Two days later, Lizzie stopped moving the furniture. Two days after that, she stopped talking about the banana.

But the stage was set. The anxiety was there. And it manifested itself late every evening with the words, ‘Have you seen…?’

Every evening for the past month, Lizzie has lost something and pressganged me into helping her find it. Mostly it’s Izzie’s hairclips, less than an inch long, or her dummies, transparent. Sometimes it’s pieces of paper, a scrap torn off the back of an envelope on which she has written the world’s most important information.

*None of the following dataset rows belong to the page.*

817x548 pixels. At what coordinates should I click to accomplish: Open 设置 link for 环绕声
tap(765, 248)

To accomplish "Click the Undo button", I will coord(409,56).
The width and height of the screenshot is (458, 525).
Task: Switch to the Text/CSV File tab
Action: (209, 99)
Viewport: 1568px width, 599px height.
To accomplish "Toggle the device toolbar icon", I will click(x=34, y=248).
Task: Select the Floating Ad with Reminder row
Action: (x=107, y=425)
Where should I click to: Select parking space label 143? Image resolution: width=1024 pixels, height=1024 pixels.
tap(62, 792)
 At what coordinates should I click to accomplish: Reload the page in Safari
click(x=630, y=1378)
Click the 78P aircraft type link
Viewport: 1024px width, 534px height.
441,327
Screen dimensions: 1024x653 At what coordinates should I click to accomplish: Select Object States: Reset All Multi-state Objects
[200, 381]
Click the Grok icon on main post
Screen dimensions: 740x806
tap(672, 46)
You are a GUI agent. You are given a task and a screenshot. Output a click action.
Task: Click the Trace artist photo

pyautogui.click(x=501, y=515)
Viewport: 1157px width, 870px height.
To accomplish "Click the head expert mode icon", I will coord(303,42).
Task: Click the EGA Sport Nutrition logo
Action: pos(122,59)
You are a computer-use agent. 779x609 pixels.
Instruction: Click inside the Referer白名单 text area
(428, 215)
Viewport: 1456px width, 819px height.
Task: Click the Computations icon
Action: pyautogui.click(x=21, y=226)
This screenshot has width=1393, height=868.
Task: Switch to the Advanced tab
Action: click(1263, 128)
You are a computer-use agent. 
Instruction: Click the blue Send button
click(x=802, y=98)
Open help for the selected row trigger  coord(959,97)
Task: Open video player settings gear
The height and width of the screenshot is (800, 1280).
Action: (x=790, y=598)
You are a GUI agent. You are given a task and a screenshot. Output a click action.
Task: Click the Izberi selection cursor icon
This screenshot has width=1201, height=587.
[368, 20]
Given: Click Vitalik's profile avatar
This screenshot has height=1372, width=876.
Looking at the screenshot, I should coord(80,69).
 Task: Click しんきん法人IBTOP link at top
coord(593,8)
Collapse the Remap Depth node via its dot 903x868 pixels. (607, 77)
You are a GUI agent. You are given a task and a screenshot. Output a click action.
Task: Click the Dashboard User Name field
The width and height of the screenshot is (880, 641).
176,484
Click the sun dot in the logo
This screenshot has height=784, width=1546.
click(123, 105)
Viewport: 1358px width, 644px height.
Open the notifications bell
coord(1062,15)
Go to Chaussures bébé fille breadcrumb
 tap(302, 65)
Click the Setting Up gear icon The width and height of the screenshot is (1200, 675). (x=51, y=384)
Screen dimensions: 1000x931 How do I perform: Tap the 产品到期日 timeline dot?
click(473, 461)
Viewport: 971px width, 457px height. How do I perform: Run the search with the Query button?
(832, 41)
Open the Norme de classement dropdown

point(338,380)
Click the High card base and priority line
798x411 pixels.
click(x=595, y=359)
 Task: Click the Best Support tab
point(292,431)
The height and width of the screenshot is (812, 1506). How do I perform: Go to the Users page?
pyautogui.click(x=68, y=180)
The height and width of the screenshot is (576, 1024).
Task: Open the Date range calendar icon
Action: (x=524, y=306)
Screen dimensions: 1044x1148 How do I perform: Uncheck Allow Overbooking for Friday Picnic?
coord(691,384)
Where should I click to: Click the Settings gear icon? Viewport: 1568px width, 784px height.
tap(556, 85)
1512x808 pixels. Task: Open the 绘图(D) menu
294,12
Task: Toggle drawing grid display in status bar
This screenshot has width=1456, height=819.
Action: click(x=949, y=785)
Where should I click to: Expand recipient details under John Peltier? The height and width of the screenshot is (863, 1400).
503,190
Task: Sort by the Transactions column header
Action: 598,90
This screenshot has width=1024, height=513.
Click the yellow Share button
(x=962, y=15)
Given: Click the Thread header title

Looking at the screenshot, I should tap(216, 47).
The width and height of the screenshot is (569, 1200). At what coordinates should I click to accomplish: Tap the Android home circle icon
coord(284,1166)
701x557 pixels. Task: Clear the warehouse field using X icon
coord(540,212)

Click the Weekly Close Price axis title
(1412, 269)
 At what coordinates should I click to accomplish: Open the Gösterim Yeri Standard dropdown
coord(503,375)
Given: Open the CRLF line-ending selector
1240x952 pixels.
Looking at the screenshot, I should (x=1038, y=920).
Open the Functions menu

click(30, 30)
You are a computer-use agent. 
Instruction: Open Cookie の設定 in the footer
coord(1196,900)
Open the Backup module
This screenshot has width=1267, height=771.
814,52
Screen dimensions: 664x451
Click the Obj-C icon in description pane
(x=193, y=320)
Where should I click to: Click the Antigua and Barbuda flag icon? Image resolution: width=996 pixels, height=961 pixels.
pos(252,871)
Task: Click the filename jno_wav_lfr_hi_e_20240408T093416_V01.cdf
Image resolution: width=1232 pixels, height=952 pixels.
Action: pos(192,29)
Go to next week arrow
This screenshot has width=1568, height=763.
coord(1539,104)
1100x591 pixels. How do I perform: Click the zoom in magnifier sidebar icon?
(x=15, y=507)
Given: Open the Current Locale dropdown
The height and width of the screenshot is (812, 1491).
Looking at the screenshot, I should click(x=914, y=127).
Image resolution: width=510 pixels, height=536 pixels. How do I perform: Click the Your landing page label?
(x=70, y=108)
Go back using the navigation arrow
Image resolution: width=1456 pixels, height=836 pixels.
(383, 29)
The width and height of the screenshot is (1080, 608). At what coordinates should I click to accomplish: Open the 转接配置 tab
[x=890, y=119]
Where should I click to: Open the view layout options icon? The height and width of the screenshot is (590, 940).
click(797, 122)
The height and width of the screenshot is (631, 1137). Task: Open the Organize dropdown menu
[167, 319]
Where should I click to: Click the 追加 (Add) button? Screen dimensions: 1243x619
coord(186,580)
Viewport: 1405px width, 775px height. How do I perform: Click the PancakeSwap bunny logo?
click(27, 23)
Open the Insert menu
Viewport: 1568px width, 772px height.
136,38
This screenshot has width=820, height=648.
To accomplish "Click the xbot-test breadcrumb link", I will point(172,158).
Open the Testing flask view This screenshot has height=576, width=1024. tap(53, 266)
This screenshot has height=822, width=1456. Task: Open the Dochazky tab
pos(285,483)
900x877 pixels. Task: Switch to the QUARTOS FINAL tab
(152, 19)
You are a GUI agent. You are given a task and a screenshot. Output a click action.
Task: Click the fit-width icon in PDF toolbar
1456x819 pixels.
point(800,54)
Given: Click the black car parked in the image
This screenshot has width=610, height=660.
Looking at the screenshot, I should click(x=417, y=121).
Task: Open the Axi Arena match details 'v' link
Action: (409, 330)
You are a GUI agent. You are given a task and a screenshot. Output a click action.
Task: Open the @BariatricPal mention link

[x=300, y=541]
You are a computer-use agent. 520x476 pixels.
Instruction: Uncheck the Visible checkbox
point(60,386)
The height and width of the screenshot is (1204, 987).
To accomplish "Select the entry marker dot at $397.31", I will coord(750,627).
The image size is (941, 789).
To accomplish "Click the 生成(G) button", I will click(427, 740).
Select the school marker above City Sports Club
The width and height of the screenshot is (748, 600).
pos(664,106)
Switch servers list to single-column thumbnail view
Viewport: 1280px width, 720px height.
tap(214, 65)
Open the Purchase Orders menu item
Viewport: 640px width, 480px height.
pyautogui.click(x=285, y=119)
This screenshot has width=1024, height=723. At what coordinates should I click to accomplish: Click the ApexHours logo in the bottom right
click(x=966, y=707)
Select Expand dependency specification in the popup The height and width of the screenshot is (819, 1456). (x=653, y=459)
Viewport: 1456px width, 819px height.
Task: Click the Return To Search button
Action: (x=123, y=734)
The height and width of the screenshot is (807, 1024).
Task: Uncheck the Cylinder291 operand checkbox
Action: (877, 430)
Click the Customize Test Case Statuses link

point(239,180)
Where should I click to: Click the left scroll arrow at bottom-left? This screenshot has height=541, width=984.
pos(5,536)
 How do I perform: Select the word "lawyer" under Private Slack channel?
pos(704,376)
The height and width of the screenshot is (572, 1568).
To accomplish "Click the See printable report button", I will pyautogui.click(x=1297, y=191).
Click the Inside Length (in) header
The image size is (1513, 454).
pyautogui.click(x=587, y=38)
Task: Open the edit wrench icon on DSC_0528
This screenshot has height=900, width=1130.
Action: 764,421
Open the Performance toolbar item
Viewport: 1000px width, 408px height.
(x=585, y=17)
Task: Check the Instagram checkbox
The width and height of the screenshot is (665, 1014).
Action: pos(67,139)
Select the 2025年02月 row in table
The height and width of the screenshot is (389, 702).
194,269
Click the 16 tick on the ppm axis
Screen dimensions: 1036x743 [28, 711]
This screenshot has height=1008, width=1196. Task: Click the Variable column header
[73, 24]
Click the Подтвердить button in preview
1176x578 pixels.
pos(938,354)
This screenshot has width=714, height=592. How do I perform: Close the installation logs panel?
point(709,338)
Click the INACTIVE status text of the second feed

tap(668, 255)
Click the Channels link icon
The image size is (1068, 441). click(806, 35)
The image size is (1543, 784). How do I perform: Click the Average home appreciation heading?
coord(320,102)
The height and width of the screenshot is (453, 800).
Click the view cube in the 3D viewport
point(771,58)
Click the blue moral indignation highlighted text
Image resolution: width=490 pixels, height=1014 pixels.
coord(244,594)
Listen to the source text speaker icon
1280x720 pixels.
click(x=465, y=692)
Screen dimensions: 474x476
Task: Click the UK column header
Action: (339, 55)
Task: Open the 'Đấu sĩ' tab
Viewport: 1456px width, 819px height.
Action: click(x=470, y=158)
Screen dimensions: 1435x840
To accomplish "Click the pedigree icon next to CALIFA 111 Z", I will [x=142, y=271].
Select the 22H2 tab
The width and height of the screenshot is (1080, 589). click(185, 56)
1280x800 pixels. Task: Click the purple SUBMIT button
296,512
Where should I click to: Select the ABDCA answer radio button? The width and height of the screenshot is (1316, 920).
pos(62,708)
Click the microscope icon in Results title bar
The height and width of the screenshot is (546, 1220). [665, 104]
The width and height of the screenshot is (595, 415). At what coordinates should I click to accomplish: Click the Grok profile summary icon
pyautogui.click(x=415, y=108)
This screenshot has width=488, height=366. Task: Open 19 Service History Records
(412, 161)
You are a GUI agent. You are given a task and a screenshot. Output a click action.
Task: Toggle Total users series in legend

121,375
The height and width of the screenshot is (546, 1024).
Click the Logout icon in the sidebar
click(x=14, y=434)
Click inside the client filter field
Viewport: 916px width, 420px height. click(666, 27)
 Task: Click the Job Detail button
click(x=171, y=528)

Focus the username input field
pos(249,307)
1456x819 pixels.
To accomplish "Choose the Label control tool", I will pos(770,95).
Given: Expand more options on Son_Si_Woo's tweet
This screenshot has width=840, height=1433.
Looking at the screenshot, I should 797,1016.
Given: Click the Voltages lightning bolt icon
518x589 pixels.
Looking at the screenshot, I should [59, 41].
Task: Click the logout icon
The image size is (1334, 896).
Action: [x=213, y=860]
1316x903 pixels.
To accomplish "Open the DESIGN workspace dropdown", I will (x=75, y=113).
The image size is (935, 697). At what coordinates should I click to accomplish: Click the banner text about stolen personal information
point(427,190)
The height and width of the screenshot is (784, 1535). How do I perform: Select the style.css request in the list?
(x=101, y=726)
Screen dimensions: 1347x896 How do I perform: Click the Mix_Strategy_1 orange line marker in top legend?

Quite often it’s socks, which necessitate going through the sleeves of every item of clothing we own in case it’s become lodged inside in the wash. Occasionally it’s earrings, tiny, insignificant, nigh-invisible earrings. Every single evening, give or take.

I’ve been under the sofa so many times now, I can describe it better than the back of my hand. The inside of the dustbin no longer holds any mysteries. The sound of building blocks being removed from the box one at a time fills me with dread, and every time I hear the words, ‘Have you seen…?’ my blood chills within me. No, I haven’t seen it. But I guarantee we’re spending the next two hours searching for it.

There are two possibllities for explaining this behaviour. The first is that, because both sets of our parents were away, Lizzie has been anxious for the last month, and this anxiety has triggered an obsessive need to have control over the minutiae of our household to distract her from her own feelings of vulnerability. Once triggered by the missing banana, her mind became stuck in a loop of repetitive, obsessive behaviour, fostered by her rigid autistic way of thinking.

The second is that she’s faking all these disappearances and we’re still searching for that flipping plastic banana!